## CONSIGNES DE L'EXERCICE
(A) Recopiez fidèlement le passage du texte sur les pilotes du Saint-Laurent, depuis « L’histoire des pilotes » jusqu'à « durant leur carrière. » inclus.
(B) Relevez tous les noms de personnes qui figurent dans le texte sur les pilotes du Saint-Laurent.

## TEXTE PROPOSÉ
^^^^^^^^

Bruno Boissonneault et Jules Sauvageau devant le moulin à vent de Grondines, qui fut une station de signaux maritimes. Photo – Johanne Martin

L’histoire des pilotes du Saint-Laurent est intimement liée à celle des municipalités riveraines du fleuve. Au fil du temps, ils ont permis à des milliers de bateaux d’arriver sans encombre à bon port. Jules Sauvageau, originaire de Deschambault-Grondines, et Bruno Boissonneault, issu d’une famille comptant quatre pilotes, sont du nombre.

Sillonner le majestueux Saint-Laurent n’a jamais été une aventure de tout repos. Même s’il a évolué au fil du temps, le métier ne date pas d’hier. Aujourd’hui, deux associations offrent les services – obligatoires – d’environ 200 pilotes pour la prise en charge des bateaux sur le territoire compris entre Les Escoumins et Montréal. Du pétrolier au gigantesque navire de croisière, ils se retrouvent aux commandes de bâtiments très variés durant leur carrière.

On raconte qu’autrefois, un naufrage survenu à l’îlot Richelieu aurait mobilisé des résidents de Deschambault et de Lotbinière et que la vocation de pilote serait née à ce moment dans le secteur, un lieu stratégique pour la navigation. Entre les deux villages, au milieu du fleuve, des rapides jalonnés de rochers s’étendent en effet sur une distance de deux kilomètres et correspondent à un rétrécissement du chenal qui crée un courant particulièrement puissant.

^^^^^^^^

## DONNÉES FOURNIES
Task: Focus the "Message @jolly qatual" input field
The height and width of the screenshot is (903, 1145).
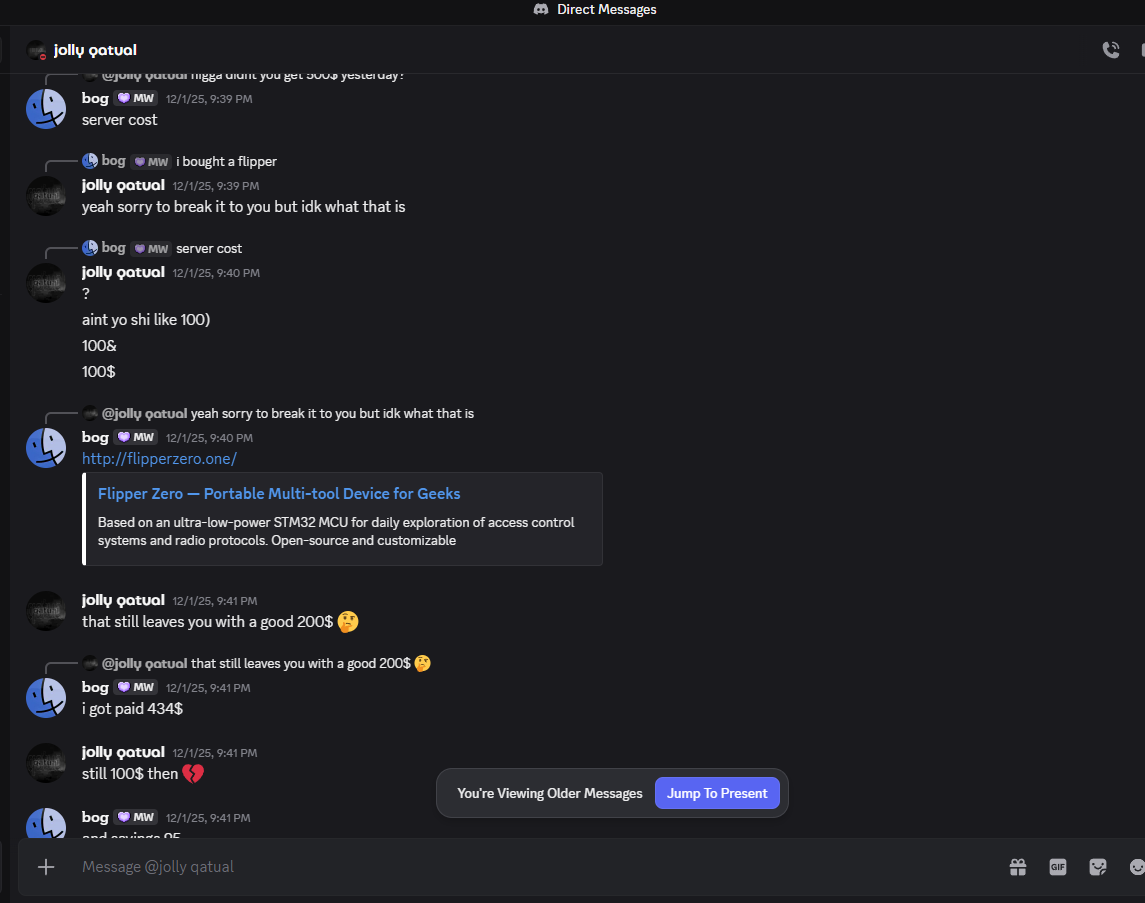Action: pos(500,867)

^^^^^^^^

## RÉPONSES ATTENDUES
(A)
L’histoire des pilotes du Saint-Laurent est intimement liée à celle des municipalités riveraines du fleuve. Au fil du temps, ils ont permis à des milliers de bateaux d’arriver sans encombre à bon port. Jules Sauvageau, originaire de Deschambault-Grondines, et Bruno Boissonneault, issu d’une famille comptant quatre pilotes, sont du nombre.

Sillonner le majestueux Saint-Laurent n’a jamais été une aventure de tout repos. Même s’il a évolué au fil du temps, le métier ne date pas d’hier. Aujourd’hui, deux associations offrent les services – obligatoires – d’environ 200 pilotes pour la prise en charge des bateaux sur le territoire compris entre Les Escoumins et Montréal. Du pétrolier au gigantesque navire de croisière, ils se retrouvent aux commandes de bâtiments très variés durant leur carrière.

(B) Bruno Boissonneault, Jules Sauvageau, Johanne Martin